Someone Was Literally Flushing Heaps Of Money Down Swiss Toilets

And authorities want to know why.

Tens of thousands of 500-euro banknotes similar to these were reportedly clogging toilets in Geneva.
Leonhard Foeger/Reuters

Swiss authorities are investigating reports that someone flushed tens of thousands of euros down the toilets of a bank and several restaurants in Geneva, clogging their pipes.

Several months ago, toilets near a bank vault in the city were stuffed with 500-euro bills, which had apparently been chopped up with scissors. More bills were discovered clogging nearby restaurants' toilets in the following days, Bloomberg reported, citing local authorities.

In Switzerland, where the currency is the Swiss franc, it's not a crime to destroy banknotes, according to the BBC. However, the European Union prohibits the destruction of large amounts of its currency.

So far, it appears curiosity alone has prompted local authorities to launch a criminal investigation.

"There must be something behind this story," Henri Della Casa, a spokesman for the Geneva prosecutor's office, told Bloomberg. "That's why we started an investigation."
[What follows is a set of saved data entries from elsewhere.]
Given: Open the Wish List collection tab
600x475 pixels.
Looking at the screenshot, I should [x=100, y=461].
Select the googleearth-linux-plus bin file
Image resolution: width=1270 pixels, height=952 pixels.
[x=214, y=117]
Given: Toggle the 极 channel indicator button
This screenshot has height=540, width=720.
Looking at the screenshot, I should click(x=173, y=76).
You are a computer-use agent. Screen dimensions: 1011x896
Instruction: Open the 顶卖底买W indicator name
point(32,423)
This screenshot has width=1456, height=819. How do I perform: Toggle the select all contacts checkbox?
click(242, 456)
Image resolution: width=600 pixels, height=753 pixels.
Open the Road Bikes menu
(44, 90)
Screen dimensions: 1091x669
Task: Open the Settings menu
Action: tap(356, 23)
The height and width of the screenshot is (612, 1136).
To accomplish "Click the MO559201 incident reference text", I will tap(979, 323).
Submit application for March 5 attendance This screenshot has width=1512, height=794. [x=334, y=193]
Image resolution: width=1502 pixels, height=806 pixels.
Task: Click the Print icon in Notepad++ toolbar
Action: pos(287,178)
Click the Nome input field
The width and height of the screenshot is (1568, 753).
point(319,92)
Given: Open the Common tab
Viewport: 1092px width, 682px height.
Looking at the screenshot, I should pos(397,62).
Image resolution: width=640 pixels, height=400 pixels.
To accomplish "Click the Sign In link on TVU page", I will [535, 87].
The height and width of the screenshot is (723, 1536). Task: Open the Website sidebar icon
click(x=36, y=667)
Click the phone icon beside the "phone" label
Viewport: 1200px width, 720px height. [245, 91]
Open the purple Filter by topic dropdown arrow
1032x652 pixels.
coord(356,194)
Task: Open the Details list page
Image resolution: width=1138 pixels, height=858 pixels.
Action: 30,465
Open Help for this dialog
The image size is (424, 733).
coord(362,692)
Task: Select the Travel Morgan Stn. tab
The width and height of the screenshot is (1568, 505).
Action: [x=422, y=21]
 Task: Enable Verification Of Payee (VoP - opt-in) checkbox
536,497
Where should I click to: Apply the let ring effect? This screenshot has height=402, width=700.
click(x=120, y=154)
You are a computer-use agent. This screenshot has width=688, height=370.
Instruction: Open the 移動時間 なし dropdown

A Spanish lawyer reportedly paid to repair the toilets where the money was found, though it's not clear why, according to a French news report in the Tribune de Geneve, translated by NPR.

Vincent Derouand, a spokesman for the prosecutor's office, declined to comment when the BBC asked whether a lawyer had been questioned in the case.

The production of the 500-euro bill is slated to be phased out next year over concerns that the notes are used for illegal activities, the BBC reported. They will still be legal tender, however.